EXERCISE PROMPT> In the data below, the copy begins at the line containing "Instruction: Toggle the" and runs through the last line; repeat those lines exactly, minus the pictures.
◆ ◆ ◆ ◆
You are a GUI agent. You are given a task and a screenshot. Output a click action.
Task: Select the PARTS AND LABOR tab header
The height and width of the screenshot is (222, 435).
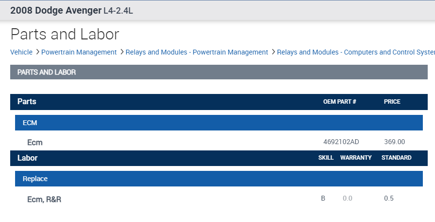click(46, 72)
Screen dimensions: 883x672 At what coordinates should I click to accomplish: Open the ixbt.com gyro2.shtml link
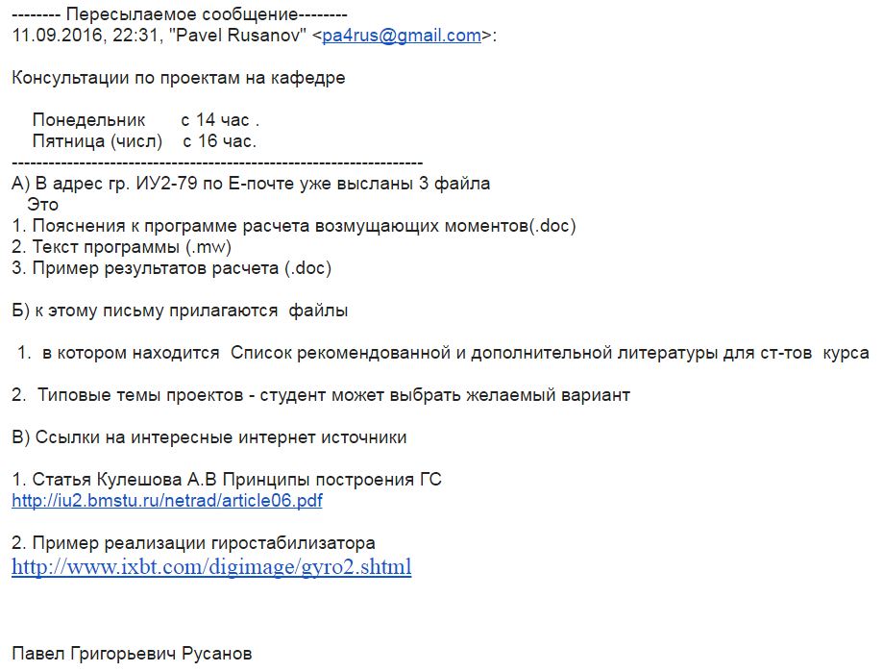(211, 567)
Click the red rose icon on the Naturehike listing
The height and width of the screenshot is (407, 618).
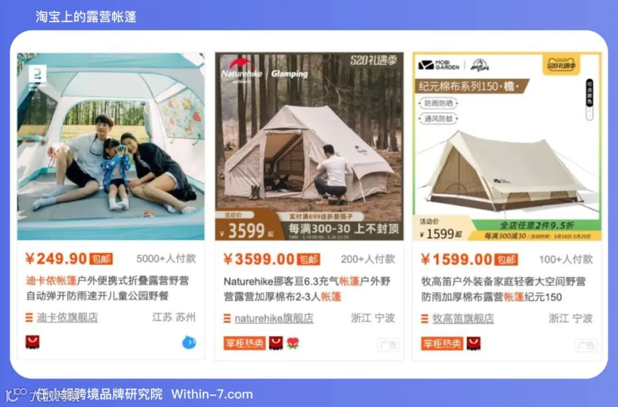click(292, 343)
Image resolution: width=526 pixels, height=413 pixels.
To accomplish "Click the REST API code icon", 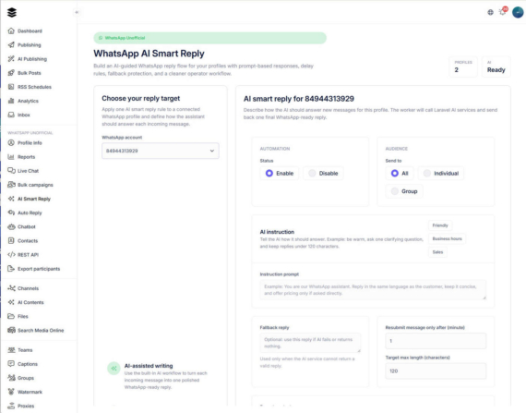I will 11,254.
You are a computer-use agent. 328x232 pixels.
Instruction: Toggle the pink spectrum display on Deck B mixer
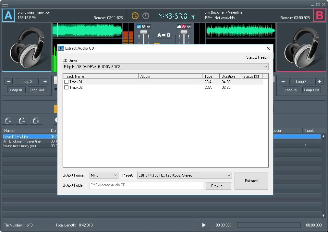[x=184, y=27]
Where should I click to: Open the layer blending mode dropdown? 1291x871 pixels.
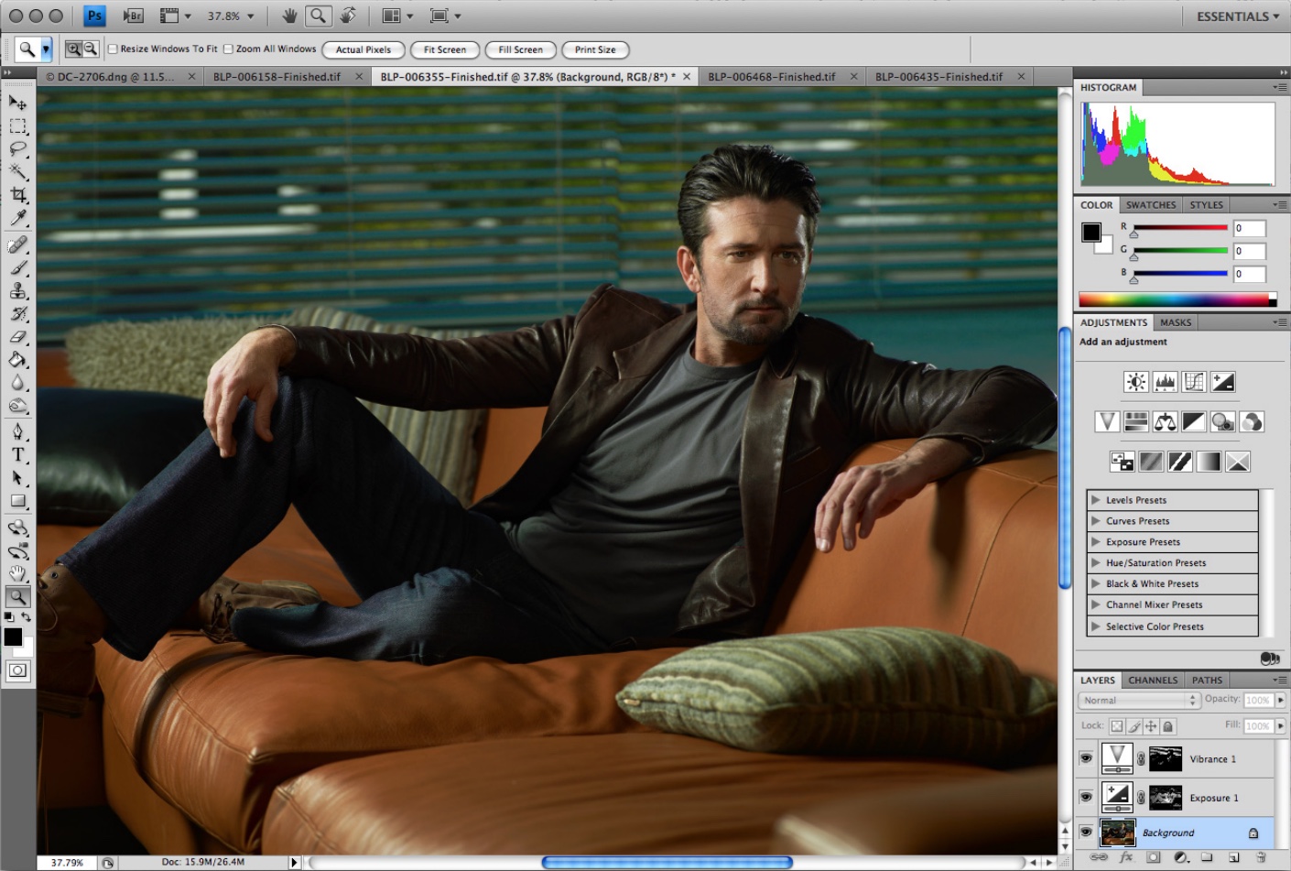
◆ ◆ ◆ ◆
SOLUTION FOR THIS PROBLEM>
Instruction: Toggle the pink spectrum display on Deck B mixer
[x=184, y=27]
Where should I click to: Open the layer blending mode dropdown? 1291x871 pixels.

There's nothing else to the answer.